知人で満州からの引き揚げ船でぎりぎりのところで日本へ生還した方がいらっしゃるのですが、
その方が引き揚げ船で日本人をいじめていた憲兵隊とかが、リンチにあっているのを見たとおっしゃっていました。
戦争中も戦争後も価値観や理性が破壊されて恐ろしい事になってしまうのだな~とそのお話を聞いて
感じましたが、同じ人間なのに、どうしてこう争いの種が絶えないのでしょうかね?
なぞです*・*
>>こえだ さん
アメリカの帰還兵の番組なんかでも、知ったことなのですが、
普通の人だったのに、戦争で一度殺戮に手をそめたら、その快感でもっと殺したい、
さらに残酷で残忍なことをしたい、という衝動から抜け出せなくなって帰還して普通の生活に戻っても
抜け出せず、犯罪者になってしまう人もいるようです。
逆に自分の良心に逆らって人を殺したり拷問したりしたことで自分自身の心が傷ついてしまって
その苦しみから心の病に陥ってしまう人もいるようですし..
いずれにしても、戦争は起こしてはならないし、戦争が終わって平和になったとしても、
取り返しがつかないものが残るということなのでしょうね・・*・*
戦争というものは、人を変えてしまうんですね。
怖いです。
祖父は、満州から無事生還しましたが、
その時の話はほとんどしませんでした。
どんなことがあったのか・・
原爆といい、戦争は二度と起こってほしくないです。
でも、今もどこかで戦いは続いているのですよね・・・
悲しいことです。
アモン・ゲートの娘さんは、きっと誰かに守られて生きてこられたのでしょうね。
自分の罪だけど、子供もその罪を負って生きていくなどという、深い考えは、
アモン・ゲートにはないですよね。目の前の苦しむ人を見ても、心が動かなかったのだから。

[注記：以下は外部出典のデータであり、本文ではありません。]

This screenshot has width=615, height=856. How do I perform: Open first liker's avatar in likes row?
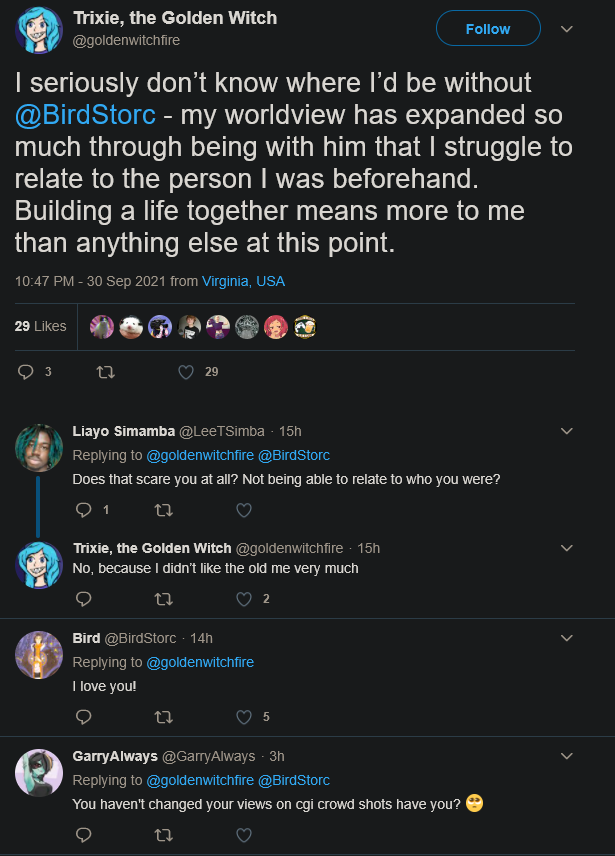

父としては愛して、罪を恨む気持ち・・一生背負って生きるにはあまりにも辛いでしょうね。
恨みはまた、次の恨みを呼びます。こうして、人の罪が重なると、どうにもならなくなりそうです。
そして、シンドラーも、ユダヤ人を助けたことで、自分も辛い目にあう。
それを教訓に、自分を守るために・・・と動く人がいれば、戦争や争いは増える一方ですよね。
戦争って・・ 人の誤った考えって・・・本当にこわいです。
でも、そういう時は、間違っていることには、きっと、気づかないでしょうね。